Key Laboratory for Green Chemical Process of Ministry of Education, School of Chemical Engineering and Pharmacy, Wuhan Institute of Technology, Wuhan, 430205, People's Republic of China.
Mol Divers. 2019 Feb;23(1):107-121. doi: 10.1007/s11030-018-9860-1. Epub 2018 Jul 26.
Diarylpyrimidines (DAPYs), a type of effective HIV-1 non-nucleoside reverse transcriptase inhibitors (NNRTIs), have been considered as one of the most successful agents for treating AIDS. A number of structurally diverse DAPYs have been designed and synthesized in the past decade, and most of them exhibited potent anti-HIV-1 activities; however, the structure-activity relationships of recently reported DAPYs and their pharmacophore features that interacted with HIV-1 reverse transcriptase (RT) remain to be studied. In the present study, molecular docking studies were first performed on three novel classes of DAPYs to study their binding pattern in the HIV-1 RT. Based on the docking conformations of these DAPYs, 3D-QSAR models were constructed using CoMSIA and Topomer CoMFA methods, and pharmacophore models were also built using distance comparison technique.

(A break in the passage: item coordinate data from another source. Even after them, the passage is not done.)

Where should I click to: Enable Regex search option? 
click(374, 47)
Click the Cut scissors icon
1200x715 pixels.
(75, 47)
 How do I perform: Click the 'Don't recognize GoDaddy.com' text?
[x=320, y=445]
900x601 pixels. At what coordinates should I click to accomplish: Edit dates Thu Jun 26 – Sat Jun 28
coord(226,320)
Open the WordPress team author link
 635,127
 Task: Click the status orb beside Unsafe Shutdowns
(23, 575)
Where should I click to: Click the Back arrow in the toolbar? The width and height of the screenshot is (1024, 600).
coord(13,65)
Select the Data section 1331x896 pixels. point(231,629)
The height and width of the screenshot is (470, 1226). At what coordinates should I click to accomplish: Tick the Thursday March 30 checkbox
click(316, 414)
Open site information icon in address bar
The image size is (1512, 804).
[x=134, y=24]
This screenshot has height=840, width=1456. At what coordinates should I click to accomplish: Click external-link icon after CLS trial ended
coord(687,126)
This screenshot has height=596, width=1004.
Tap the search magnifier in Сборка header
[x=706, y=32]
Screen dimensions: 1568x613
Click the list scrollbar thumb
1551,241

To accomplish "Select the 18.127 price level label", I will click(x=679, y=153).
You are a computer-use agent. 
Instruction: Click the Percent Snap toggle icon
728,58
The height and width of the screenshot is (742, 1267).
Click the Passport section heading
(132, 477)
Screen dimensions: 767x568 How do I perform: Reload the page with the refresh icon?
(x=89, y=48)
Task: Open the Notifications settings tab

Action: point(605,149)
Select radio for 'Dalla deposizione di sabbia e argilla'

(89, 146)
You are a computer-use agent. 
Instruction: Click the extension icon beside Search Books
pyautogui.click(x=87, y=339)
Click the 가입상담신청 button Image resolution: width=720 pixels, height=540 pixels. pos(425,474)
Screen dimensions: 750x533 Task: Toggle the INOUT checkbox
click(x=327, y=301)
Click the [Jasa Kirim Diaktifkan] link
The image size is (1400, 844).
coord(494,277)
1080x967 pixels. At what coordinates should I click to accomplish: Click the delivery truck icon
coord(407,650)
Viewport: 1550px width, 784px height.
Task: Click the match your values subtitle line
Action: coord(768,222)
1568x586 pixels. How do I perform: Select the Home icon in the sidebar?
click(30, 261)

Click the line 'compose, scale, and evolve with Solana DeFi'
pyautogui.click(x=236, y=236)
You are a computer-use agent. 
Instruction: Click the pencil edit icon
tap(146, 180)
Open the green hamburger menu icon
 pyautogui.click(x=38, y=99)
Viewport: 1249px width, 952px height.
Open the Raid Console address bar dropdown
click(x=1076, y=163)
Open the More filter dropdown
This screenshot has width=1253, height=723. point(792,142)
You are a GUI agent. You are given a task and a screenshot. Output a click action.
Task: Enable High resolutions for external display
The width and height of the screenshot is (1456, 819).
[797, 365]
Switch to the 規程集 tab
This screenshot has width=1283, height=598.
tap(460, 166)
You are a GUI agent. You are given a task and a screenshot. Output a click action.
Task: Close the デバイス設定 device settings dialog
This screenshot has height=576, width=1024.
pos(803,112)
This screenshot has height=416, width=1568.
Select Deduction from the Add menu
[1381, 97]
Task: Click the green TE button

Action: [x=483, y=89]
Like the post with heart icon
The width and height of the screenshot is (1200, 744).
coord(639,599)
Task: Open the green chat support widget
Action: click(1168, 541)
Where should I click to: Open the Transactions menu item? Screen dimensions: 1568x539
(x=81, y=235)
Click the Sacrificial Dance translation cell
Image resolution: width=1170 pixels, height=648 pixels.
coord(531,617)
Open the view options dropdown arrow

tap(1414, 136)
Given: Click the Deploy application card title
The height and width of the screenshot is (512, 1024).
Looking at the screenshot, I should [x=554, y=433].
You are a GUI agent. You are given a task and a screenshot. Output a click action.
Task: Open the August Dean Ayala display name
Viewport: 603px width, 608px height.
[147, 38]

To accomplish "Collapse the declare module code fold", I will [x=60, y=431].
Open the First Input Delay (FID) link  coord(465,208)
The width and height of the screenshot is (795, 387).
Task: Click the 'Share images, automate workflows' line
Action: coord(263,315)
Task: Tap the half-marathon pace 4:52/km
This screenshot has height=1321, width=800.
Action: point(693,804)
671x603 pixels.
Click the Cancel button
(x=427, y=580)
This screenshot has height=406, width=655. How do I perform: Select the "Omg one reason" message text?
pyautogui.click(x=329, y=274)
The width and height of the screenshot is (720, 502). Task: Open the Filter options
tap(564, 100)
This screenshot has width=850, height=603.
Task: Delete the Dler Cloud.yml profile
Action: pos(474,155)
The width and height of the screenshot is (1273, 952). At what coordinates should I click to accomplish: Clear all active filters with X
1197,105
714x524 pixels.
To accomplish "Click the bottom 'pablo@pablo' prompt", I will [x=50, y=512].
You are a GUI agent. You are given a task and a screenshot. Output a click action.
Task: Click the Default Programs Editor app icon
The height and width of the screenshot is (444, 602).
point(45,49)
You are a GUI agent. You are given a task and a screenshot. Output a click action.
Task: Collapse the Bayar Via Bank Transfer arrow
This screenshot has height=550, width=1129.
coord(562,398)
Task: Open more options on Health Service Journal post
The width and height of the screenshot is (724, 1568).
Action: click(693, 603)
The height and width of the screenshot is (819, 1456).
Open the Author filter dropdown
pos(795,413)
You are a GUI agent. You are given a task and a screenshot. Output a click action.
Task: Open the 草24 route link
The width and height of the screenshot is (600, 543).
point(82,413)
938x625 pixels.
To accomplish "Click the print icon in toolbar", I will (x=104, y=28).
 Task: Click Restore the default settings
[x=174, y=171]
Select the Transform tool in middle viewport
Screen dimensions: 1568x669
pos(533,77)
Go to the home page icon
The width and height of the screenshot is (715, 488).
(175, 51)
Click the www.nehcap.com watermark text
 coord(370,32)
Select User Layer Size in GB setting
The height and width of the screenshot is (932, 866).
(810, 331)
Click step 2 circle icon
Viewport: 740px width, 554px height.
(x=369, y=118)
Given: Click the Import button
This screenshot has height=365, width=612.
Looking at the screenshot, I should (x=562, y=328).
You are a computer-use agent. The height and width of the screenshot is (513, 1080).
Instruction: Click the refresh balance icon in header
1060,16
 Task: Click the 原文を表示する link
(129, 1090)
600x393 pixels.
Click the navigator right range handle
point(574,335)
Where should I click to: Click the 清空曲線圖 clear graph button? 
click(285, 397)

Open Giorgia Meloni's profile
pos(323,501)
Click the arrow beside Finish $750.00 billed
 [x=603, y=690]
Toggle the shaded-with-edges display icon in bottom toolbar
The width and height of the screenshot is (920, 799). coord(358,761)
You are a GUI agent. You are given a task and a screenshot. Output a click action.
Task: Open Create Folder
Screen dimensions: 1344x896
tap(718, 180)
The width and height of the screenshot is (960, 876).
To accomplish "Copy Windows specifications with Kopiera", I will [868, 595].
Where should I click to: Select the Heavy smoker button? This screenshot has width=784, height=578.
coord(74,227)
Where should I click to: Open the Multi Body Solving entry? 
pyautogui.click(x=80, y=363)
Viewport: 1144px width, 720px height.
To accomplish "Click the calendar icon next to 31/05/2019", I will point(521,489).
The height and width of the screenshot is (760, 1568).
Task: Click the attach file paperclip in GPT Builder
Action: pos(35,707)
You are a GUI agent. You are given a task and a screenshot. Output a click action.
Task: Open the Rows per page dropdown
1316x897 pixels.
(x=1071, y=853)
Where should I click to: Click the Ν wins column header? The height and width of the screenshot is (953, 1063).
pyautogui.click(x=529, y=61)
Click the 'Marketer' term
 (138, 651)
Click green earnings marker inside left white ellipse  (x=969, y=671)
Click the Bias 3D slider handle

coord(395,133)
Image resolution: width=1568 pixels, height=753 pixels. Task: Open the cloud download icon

All selected DAPYs presented preferred U- or L-shaped conformations while being docked into the non-nucleoside inhibitor-binding pocket of the HIV-1 RT. The best CoMSIA model exhibited powerful predictivity, with satisfactory statistical parameters such as a q of 0.572, an r of 0.952, and an [Formula: see text] of 0.728. Contour maps of the best CoMSIA model were in accordance with those of the Topomer CoMFA model, giving the insight into the feature requirements of DAPYs for the anti-HIV-1 activity. Three potential pharmacophore models were constructed, and each of them was consisted of five hypothesis features. All results suggested that the aromatic ring on the left wing of DAPYs and the central pyrimidine ring contained key pharmacophore features for the anti-HIV-1 activity, and also indicated that the right wing of DAPYs had potential for further structural modification to improve activity. Eight novel DAPY molecules with potential anti-HIV-1 activities were designed on the basis of the obtained results. The findings in this study might provide important information for further design and development of novel HIV-1 NNRTIs.
二芳基嘧啶(DAPY)是一种有效的 HIV-1 非核苷类逆转录酶抑制剂(NNRTI),被认为是治疗艾滋病最成功的药物之一。在过去的十年中,设计和合成了许多结构不同的 DAPY,其中大多数具有很强的抗 HIV-1 活性;然而,最近报道的 DAPY 的构效关系及其与 HIV-1 逆转录酶(RT)相互作用的药效团特征仍有待研究。在本研究中,首先对三类新型 DAPY 进行了分子对接研究,以研究它们在 HIV-1 RT 中的结合模式。基于这些 DAPY 的对接构象,使用 CoMSIA 和 Topomer CoMFA 方法构建了 3D-QSAR 模型,并使用距离比较技术构建了药效团模型。所有选定的 DAPY 在对接 HIV-1 RT 的非核苷抑制剂结合口袋时,均呈现出首选的 U 形或 L 形构象。最佳的 CoMSIA 模型具有强大的预测能力,具有令人满意的统计参数,如 q 值为 0.572、r 值为 0.952 和[Formula: see text]值为 0.728。最佳 CoMSIA 模型的轮廓图与 Topomer CoMFA 模型一致,为 DAPY 对抗 HIV-1 活性的特征要求提供了深入的了解。构建了三个潜在的药效团模型,每个模型都由五个假设特征组成。所有结果表明,DAPY 左翅上的芳环和中心嘧啶环包含抗 HIV-1 活性的关键药效团特征,也表明 DAPY 的右翅具有进一步结构修饰以提高活性的潜力。基于获得的结果设计了 8 种具有潜在抗 HIV-1 活性的新型 DAPY 分子。本研究的结果可能为进一步设计和开发新型 HIV-1 NNRTI 提供重要信息。